異世界支配のスキルテイカー ~ ゼロから始める奴隷ハーレム ~
四獣の塔
それから。
時刻は8時間ほど先に進むことになる。
ここはローナス平原から東に200キロほど離れた場所に位置する、《四獣の塔》と呼ばれる建物の中である。
その最上階《黄金の間》から悠斗とタナトスの戦いを眺める1人の魔族の姿があった。
「彼か。不死王タナトスを1人で倒した少年というのは……」
その魔族の名は《マモン》と言った。
七つの大罪の中でも《強欲》の名を冠するマモンは、他を寄せ付けない圧倒的な財力と兵力を併せ持っていることで知られていた。
水晶玉に映し出された戦闘の映像を見ながら、マモンは優雅にグラスに注がれたワインを口に含む。

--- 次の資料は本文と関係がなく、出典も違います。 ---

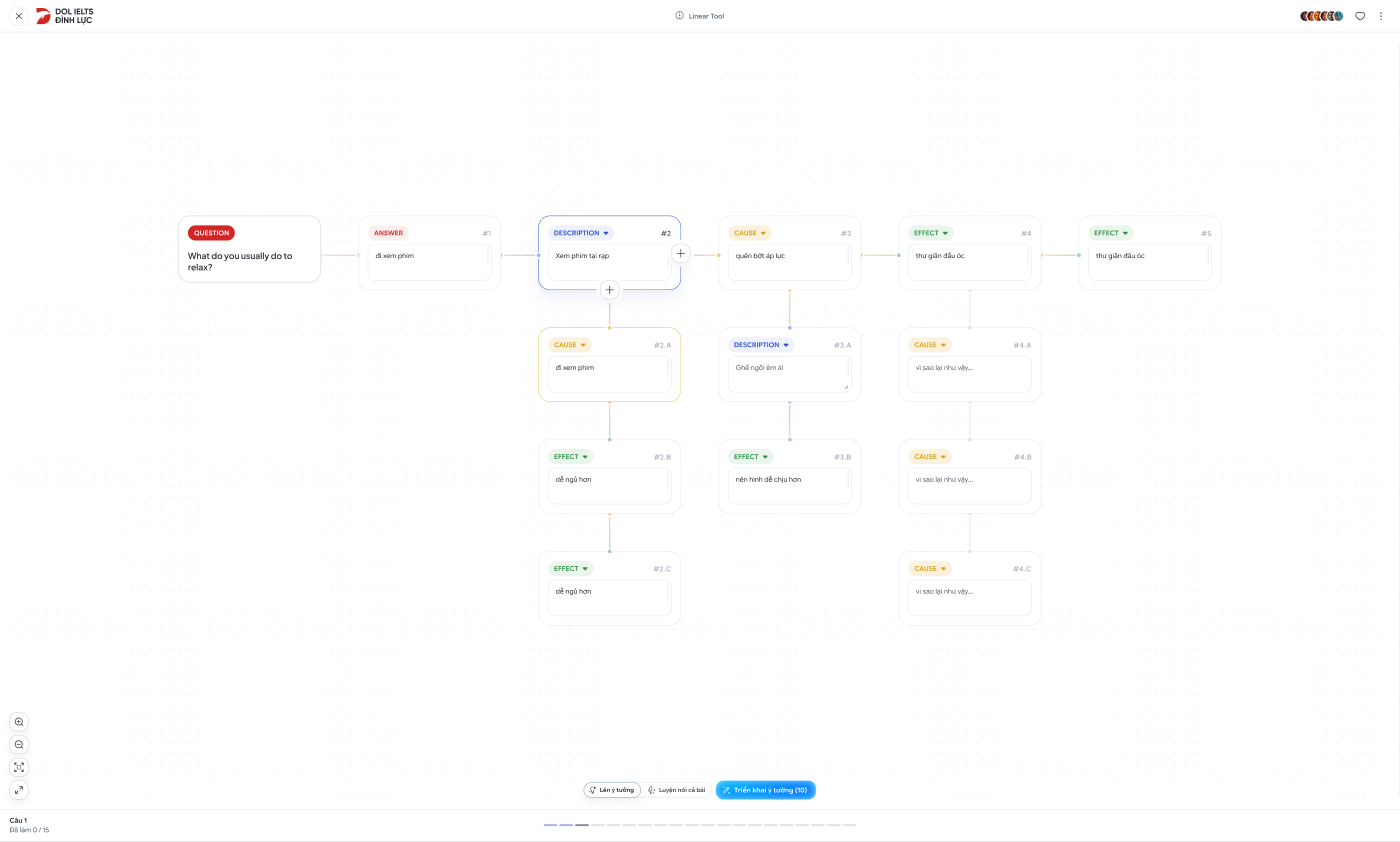Add a node to the right of #2
This screenshot has width=1400, height=842.
click(x=680, y=254)
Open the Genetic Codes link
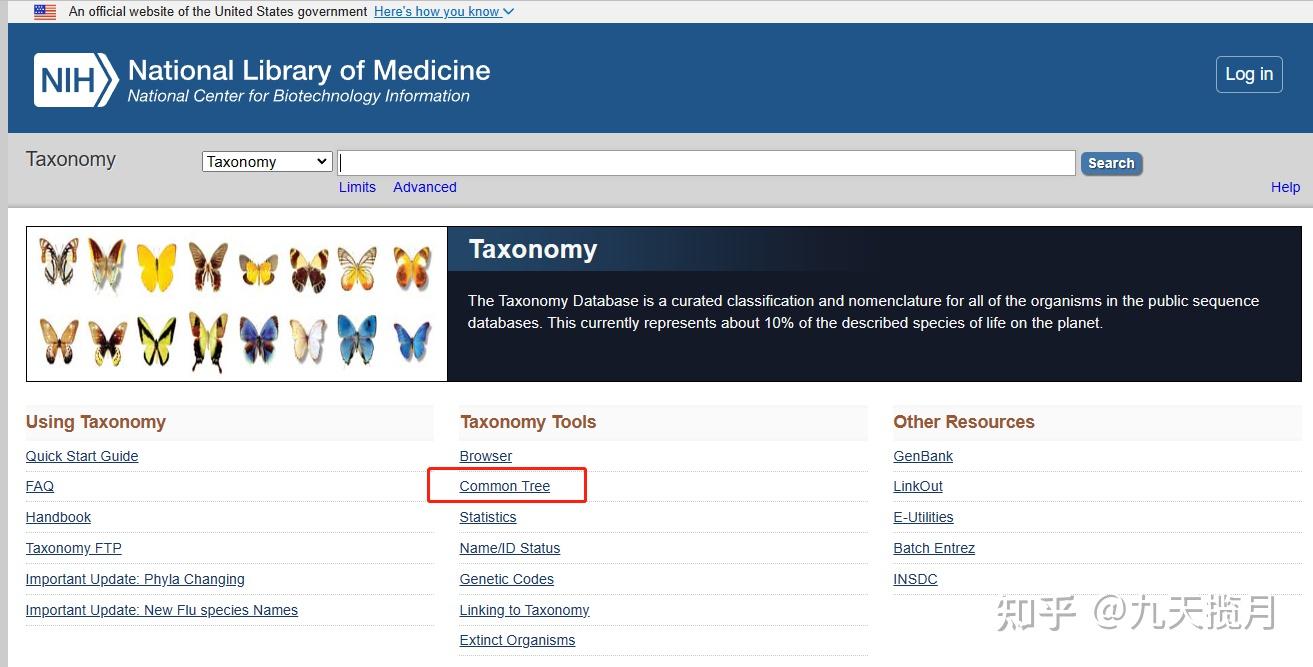 click(506, 579)
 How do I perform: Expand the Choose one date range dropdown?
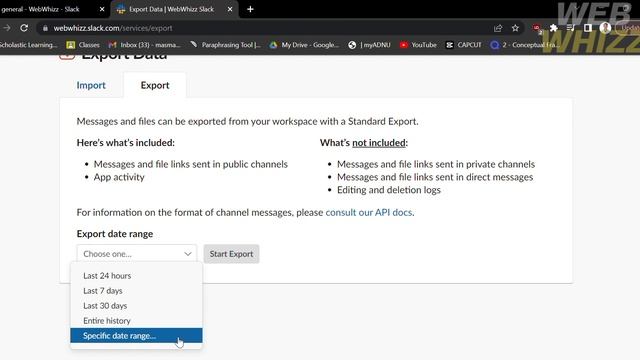[x=137, y=254]
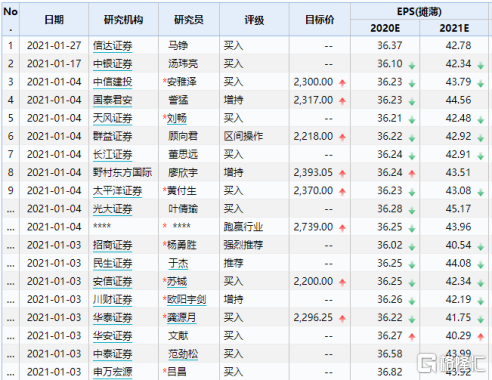Sort by the 评级 column header
The height and width of the screenshot is (380, 492).
254,20
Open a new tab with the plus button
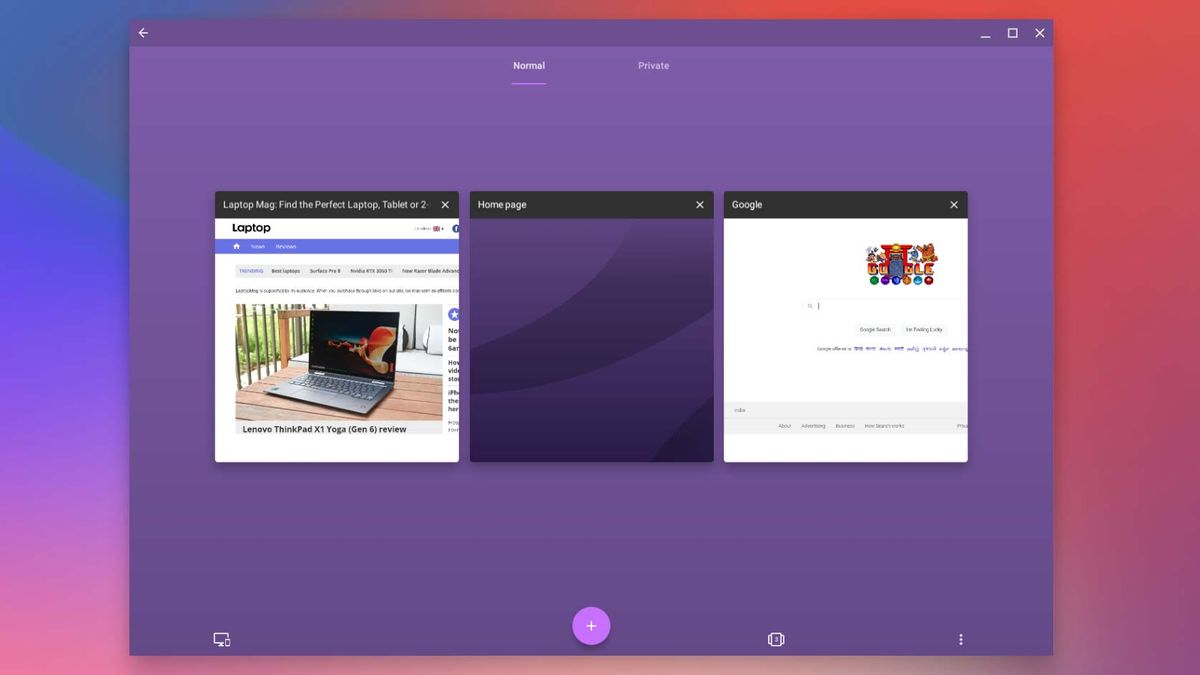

「――ハッ。この映像はつい先日に記録されたものになっています。どうやらこのコノエ・ユートという男は、魔族の世界でも名を上げているようにございます」
下級魔族のインプはマモンに対して深々と頭を下げながらも報告をする。
「どうやらそのようだね。たしかに人間にしては大した戦闘能力だ。ルシファーたちが目をかけるのも頷けるよ」
強力な魔族やネームドモンスターを打ち倒し、快進撃を続ける悠斗の存在は魔族たちの間でも知られるようになっていた。
「しかし、タナトスが死んだのは予想外だったね。彼を抱き込むことが出来たら《四獣》に次ぐ実力者として厚遇しようと考えていたのだが……期待外れだったようだ」
マモンが個人で保有する兵力は、魔族・モンスターを含めると1万を超えていた。
その戦力層は非常に厚く、仮に史上最悪のネームドモンスターと謳われたタナトスが入隊していてもマモンの部下の中では戦闘能力5番手以降だっただろう。
「マモン様。如何なさいましょうか。恐れながら進言します。コノエ・ユートという男……このまま野放しにしておくにはあまりに危険に過ぎる存在だと存じます」
「しかし、これだけの力を発揮する彼の肉体が興味深くもある。……そうだね。彼の亡骸をボクの元に連れてきた者には1億リアの報奨金を取らせることにしよう」
「い、1億……ですか!?」
トライワイドにおける1億リアは、現代日本で言うと10億円の価値に相当するものがある。
その金額はたとえ魔族であっても簡単に手にすることが出来ないものなのだが――。
《召喚の魔石》の独占販売を始めとして数々の裏稼業で成功を収めているマモンにとっては、1億リアですらも端金に過ぎないものであった。
「ふふふ。コノエ・ユートか。何処の誰だかは知らないが、我々に歯向かったことを後悔させてやることにしよう」
空になったグラスにワインを注ぎながらもマモンは不敵に笑う。
史上最悪のネームドモンスター《不死王タナトス》を倒したことを発端として――。
水面下で新たなる火種が生まれようとしていることを――悠斗はまだ知らないでいた。